Self-Assembly

Bulk Morphologies

Block copolymers form very defined nanostructures in bulk with precise geometry of the domains and a size of 10-100 nm. Competing interactions of the blocks will direct their orientation so that specific symmetries are created spontaneously. These nanostructures inspire various applications ranging from templating of inorganic materials, functional coatings, and energy conversion. While AB diblock copolymers have already demonstrated capabilities that go beyond spheres, cylinders, gyroid and lamellae, ABC triblock terpolymers feature a much more complex interplay of interfacial energies between AB, AC and BC, and thus provide a considerably widened spectrum of potential morphologies.

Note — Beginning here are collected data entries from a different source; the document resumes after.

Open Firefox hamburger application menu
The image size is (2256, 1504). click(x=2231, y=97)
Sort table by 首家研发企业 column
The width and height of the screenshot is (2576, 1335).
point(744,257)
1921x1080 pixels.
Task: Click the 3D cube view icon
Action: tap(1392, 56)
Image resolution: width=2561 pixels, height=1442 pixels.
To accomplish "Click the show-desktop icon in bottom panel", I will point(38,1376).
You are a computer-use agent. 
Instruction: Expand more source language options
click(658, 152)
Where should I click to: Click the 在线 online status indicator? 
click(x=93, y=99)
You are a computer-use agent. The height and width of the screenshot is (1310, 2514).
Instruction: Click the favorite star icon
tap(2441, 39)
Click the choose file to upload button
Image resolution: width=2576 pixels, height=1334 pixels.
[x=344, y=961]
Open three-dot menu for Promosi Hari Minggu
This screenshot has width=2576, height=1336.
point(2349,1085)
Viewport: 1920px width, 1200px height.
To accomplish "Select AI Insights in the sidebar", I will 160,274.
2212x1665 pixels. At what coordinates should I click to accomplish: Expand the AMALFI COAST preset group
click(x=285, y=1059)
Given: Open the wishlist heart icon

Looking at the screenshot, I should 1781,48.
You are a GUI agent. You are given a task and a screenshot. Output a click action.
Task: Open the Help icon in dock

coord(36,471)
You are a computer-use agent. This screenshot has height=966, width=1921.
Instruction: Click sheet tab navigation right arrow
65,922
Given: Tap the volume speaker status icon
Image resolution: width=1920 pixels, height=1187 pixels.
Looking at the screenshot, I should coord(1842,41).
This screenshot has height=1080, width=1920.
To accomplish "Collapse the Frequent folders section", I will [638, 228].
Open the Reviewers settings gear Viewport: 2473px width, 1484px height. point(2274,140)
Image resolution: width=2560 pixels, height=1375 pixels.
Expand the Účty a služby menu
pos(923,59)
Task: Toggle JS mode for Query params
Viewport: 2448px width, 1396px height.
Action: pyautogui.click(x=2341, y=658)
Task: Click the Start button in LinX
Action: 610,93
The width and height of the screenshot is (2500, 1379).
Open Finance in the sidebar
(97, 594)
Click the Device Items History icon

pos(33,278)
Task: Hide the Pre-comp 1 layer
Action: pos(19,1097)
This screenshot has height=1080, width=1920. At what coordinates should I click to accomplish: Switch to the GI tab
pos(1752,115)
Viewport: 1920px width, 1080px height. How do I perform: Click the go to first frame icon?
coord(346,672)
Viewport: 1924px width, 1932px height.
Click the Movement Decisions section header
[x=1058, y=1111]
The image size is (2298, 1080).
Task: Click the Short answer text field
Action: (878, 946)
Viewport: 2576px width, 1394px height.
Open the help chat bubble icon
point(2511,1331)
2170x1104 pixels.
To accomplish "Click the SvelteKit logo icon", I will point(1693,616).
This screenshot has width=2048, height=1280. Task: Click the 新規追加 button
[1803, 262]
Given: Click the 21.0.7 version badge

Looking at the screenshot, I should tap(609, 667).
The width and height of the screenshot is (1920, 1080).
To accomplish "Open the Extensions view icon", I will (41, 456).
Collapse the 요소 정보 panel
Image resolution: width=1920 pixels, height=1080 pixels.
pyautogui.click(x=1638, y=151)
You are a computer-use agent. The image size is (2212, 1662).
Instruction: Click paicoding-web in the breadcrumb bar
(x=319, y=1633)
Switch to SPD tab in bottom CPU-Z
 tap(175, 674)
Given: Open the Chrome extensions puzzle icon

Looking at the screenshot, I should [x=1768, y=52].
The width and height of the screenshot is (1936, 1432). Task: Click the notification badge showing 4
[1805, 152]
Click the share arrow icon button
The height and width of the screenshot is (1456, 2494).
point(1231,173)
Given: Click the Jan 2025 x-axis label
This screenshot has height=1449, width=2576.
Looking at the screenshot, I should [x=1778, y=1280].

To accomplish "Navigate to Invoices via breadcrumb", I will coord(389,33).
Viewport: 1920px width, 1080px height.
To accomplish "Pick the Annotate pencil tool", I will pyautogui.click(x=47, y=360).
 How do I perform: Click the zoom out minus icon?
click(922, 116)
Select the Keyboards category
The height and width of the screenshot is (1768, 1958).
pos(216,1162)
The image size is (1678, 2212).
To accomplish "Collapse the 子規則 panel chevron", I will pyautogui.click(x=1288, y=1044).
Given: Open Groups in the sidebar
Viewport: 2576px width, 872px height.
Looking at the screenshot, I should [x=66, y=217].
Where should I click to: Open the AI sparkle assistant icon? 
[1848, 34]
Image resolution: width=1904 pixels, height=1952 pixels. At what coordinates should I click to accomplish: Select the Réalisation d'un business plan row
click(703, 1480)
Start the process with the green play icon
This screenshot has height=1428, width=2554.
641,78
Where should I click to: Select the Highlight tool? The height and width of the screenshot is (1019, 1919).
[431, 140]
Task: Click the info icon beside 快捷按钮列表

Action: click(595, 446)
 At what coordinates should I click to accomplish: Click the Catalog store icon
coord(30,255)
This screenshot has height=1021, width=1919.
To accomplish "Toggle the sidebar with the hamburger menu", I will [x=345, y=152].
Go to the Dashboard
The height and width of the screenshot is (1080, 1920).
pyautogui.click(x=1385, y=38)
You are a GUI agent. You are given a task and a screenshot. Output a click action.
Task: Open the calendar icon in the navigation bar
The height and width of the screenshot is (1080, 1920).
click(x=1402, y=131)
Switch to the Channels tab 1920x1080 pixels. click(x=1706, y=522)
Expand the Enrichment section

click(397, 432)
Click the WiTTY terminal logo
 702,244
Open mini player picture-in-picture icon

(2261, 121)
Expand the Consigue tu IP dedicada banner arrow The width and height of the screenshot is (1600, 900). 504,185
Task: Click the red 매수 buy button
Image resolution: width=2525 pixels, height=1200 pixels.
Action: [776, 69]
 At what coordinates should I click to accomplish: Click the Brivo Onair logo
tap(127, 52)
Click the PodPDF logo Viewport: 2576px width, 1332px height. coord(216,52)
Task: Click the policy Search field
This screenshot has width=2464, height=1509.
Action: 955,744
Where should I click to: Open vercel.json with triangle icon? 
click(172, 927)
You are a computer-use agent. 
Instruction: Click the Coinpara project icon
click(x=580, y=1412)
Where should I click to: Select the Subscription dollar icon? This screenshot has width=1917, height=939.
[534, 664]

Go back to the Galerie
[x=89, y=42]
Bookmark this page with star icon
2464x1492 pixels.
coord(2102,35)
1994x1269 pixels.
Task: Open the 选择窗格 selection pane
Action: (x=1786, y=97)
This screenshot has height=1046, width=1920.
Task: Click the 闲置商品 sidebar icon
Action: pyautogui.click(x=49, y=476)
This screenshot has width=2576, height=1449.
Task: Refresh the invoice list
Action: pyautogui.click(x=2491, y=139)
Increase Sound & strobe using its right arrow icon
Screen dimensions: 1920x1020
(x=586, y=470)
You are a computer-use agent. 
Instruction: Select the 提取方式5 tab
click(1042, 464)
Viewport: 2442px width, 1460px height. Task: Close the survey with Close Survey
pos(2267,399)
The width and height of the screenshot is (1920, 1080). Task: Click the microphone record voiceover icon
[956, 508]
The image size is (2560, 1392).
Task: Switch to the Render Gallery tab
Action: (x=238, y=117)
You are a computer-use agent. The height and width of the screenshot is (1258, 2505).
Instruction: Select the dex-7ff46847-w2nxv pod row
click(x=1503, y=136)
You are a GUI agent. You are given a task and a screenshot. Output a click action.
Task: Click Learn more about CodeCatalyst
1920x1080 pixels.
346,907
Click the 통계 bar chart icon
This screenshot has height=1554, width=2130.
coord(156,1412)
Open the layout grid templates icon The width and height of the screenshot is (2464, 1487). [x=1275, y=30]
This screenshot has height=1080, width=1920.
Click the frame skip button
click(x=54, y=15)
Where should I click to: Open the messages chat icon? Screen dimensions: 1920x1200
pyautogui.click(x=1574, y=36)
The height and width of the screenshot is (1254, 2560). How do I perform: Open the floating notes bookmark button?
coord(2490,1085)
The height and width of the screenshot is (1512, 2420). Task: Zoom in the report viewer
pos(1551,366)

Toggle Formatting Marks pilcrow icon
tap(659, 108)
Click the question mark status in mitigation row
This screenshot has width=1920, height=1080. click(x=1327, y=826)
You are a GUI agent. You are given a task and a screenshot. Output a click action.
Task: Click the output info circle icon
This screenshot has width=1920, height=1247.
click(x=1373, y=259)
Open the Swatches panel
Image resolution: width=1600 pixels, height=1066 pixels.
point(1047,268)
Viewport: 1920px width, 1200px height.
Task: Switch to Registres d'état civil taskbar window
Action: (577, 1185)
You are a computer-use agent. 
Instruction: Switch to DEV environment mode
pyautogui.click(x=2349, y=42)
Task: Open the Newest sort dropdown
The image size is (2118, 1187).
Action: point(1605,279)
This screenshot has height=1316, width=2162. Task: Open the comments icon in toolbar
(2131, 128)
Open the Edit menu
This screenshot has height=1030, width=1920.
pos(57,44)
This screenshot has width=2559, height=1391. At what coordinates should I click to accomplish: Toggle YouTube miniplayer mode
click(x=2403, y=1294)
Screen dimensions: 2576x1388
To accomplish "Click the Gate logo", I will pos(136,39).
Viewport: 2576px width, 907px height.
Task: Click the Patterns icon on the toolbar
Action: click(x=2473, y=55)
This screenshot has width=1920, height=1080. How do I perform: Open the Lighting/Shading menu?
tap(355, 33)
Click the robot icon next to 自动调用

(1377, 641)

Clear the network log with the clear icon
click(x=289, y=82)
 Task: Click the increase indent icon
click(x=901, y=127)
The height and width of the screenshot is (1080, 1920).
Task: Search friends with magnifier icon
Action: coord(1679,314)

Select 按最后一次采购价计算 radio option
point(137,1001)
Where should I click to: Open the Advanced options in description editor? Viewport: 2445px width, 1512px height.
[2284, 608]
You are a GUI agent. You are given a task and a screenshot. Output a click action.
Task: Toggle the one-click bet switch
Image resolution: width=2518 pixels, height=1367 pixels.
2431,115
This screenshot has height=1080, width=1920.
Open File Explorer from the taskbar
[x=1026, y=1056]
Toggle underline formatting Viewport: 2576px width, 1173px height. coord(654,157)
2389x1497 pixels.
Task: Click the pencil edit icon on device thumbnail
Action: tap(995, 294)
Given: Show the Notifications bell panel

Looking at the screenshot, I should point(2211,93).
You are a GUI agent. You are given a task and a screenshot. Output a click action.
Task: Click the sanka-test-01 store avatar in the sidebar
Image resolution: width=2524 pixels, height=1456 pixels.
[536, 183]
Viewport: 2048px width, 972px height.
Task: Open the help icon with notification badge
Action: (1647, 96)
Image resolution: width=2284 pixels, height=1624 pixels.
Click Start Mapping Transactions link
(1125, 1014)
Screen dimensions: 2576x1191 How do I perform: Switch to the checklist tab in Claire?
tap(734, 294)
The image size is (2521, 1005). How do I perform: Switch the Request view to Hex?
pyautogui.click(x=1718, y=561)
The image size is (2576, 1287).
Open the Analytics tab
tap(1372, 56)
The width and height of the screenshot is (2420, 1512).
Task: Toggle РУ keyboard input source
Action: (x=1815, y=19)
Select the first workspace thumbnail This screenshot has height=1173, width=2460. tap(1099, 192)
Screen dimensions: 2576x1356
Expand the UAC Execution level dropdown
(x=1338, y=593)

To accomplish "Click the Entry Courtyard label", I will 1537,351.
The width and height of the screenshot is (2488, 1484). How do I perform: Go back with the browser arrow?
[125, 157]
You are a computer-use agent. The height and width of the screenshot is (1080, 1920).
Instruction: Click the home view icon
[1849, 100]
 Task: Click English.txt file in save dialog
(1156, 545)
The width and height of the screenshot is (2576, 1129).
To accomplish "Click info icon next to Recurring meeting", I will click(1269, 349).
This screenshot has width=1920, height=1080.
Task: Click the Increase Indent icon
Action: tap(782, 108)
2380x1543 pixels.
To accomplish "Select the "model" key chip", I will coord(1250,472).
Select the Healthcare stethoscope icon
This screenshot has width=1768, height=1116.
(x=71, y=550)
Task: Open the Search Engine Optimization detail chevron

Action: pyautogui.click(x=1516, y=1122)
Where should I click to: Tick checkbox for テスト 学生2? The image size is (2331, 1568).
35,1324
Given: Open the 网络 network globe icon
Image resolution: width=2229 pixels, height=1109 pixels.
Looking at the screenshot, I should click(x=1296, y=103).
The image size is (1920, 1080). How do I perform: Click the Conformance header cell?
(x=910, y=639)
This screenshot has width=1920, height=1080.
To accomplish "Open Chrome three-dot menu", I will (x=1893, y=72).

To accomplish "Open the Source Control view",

Most of the complex morphologies were already identified by Reimund Stadler who pioneered this field.

Confinement Assembly

Polymer/oil emulsions, evaporation of volatile oil phase, and solid microparticles

The self-assembly of BCPs in confining spaces has emerged as a powerful tool to create nanostructures and, in our case, multicompartment microparticles. In case of 3D confinement, the BCPs dry inside of emulsion droplets leaving behind solid microparticles with inner structure according to the combined effect of microphase separation and topological constraints. We study the confinement-assembly of special polymer architectures and polymer chemistries, e.g., ABC triblock terpolymers, polymer brushes, miktoarm stars, biodegradable or crystalline polymers. Confinement assembly further give access to a range of Janus nanoparticles with novel shapes including nanorings, nanocups, and perforated discs.

Multicompartment Micelles (MCMs)

Comparison of same-size BCP micelles with homogeneous core and compartmentalized core

Multicompartment micelles (MCMs) have a compartmentalized core that features different chemical environments. Compartmentalization is an essential requirement for the functional of cells and organelles, and synthetic versions promise the separate storage of incompatible materials with nanometre distance (e.g., beneficial for cascade catalysis). BCPs are intrinsically incompatible and therefore ideal candidates to form MCMs. To create MCMs, three blocks are beneficial: 1) one block is soluble and forms the stabilizing corona (green in schematics but not visible in TEM); 2) two blocks are insoluble and form the core compartments. Naturally, ABC triblock terpolymers (linear or µ-arm stars) consisting of three covalently linked polymer blocks are the best choice for this task.